### Provided text
This explodes the myth that the educated, English-speaking middle class is the mainstay of our democracy. It is not. The middle-class has an abiding fantasy of a benevolent dictator who will rule with an iron hand, restore order and commit everything to making material progress. Its favourite country is not the US, that lumbering giant so brilliant and so confused, but Singapore. It dreams of an authoritarian father figure, like Lee Kuan Yew, who will impose order on our chaos and reaffirm our civilisational values which are based on the family. Not family as in love and affection, but family as in the uncritical acceptance of traditional wisdom and practices upheld by the elders. The middle-class is enchanted with toughness.

So it is with middle-class nationalism. There are three groups of people who think Pakistan is the enemy. The first nurses a historical grievance against Muslims, and thinks of Partition as a calamity and Muslims as foreign invaders, for whom Pakistan was created and where they should all go. This is the Hindu right wing. The other two groups are made up of people who have been victims of radical Islamic terror, such as the Kashmiri pandits, and our intelligence establishment as a whole — combined with elements within the Army. In other words, the overwhelming majority of Indians do not think that Pakistan is the enemy. All these groups have a middle-class character. Middle-class nationalism is virulently anti-Pakistan and, though it does not dare say it openly, anti-Muslim too. It is the common people, devoted as they are to their faith, who are truly secular. Another middle-class fantasy is of somehow exterminating the Muslims to solve the minority question once and for all.

### Input data

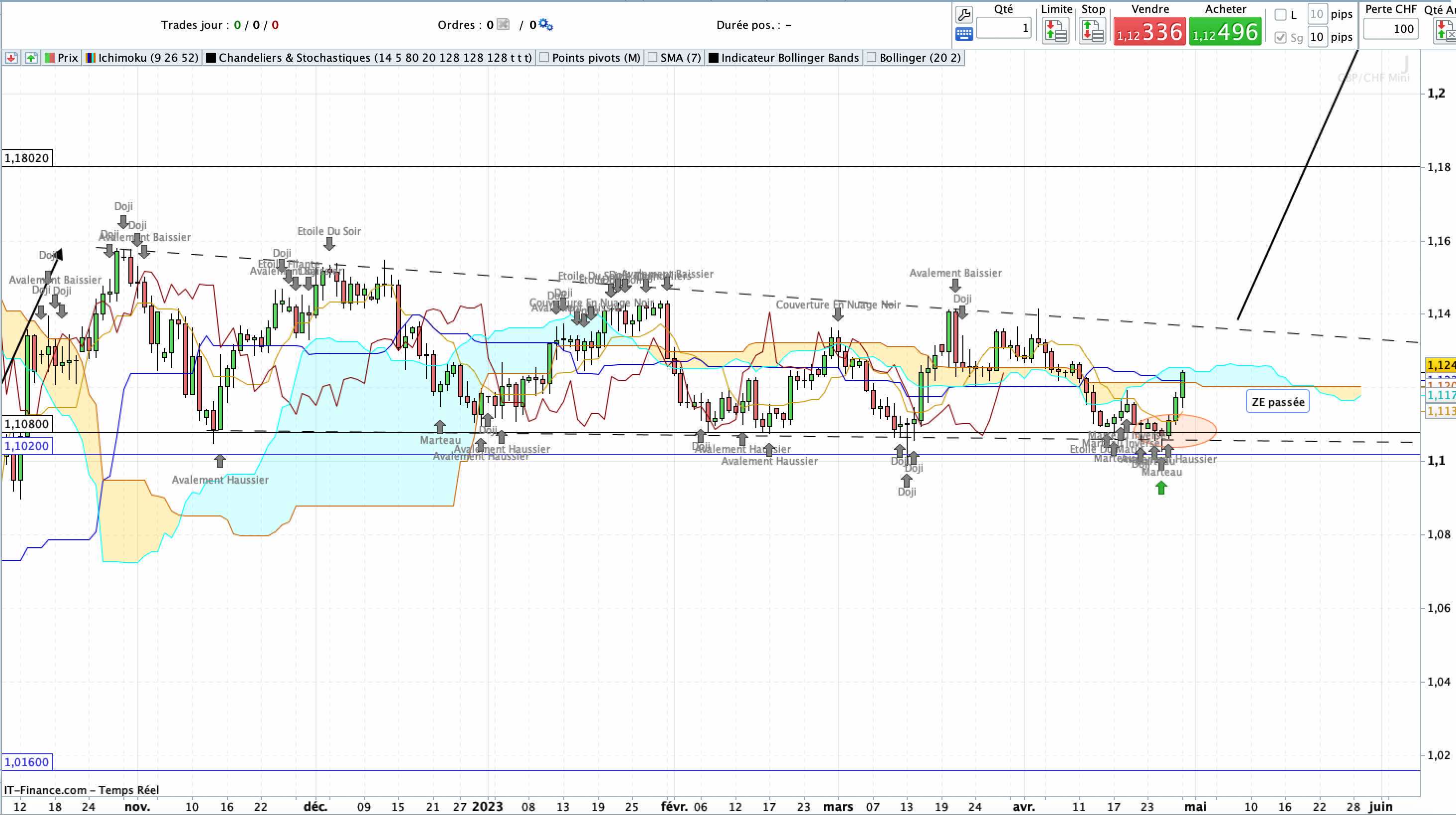
Task: Click the Qté quantity input field
Action: [x=1004, y=28]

### Activity list
**A)** Answer these questions from the passage on middle-class politics:
(i) Which country does the passage call the middle class's favourite?
(ii) Which group does the passage name as the first of the three that think Pakistan is the enemy?
(iii) Who, according to the passage, are truly secular?
**B)** Transcribe the passage on middle-class politics word for word, everything from "This explodes the" down to "enchanted with toughness.".

### Answers by item
**A)**
(i) Singapore
(ii) The Hindu right wing
(iii) The common people

**B)**
This explodes the myth that the educated, English-speaking middle class is the mainstay of our democracy. It is not. The middle-class has an abiding fantasy of a benevolent dictator who will rule with an iron hand, restore order and commit everything to making material progress. Its favourite country is not the US, that lumbering giant so brilliant and so confused, but Singapore. It dreams of an authoritarian father figure, like Lee Kuan Yew, who will impose order on our chaos and reaffirm our civilisational values which are based on the family. Not family as in love and affection, but family as in the uncritical acceptance of traditional wisdom and practices upheld by the elders. The middle-class is enchanted with toughness.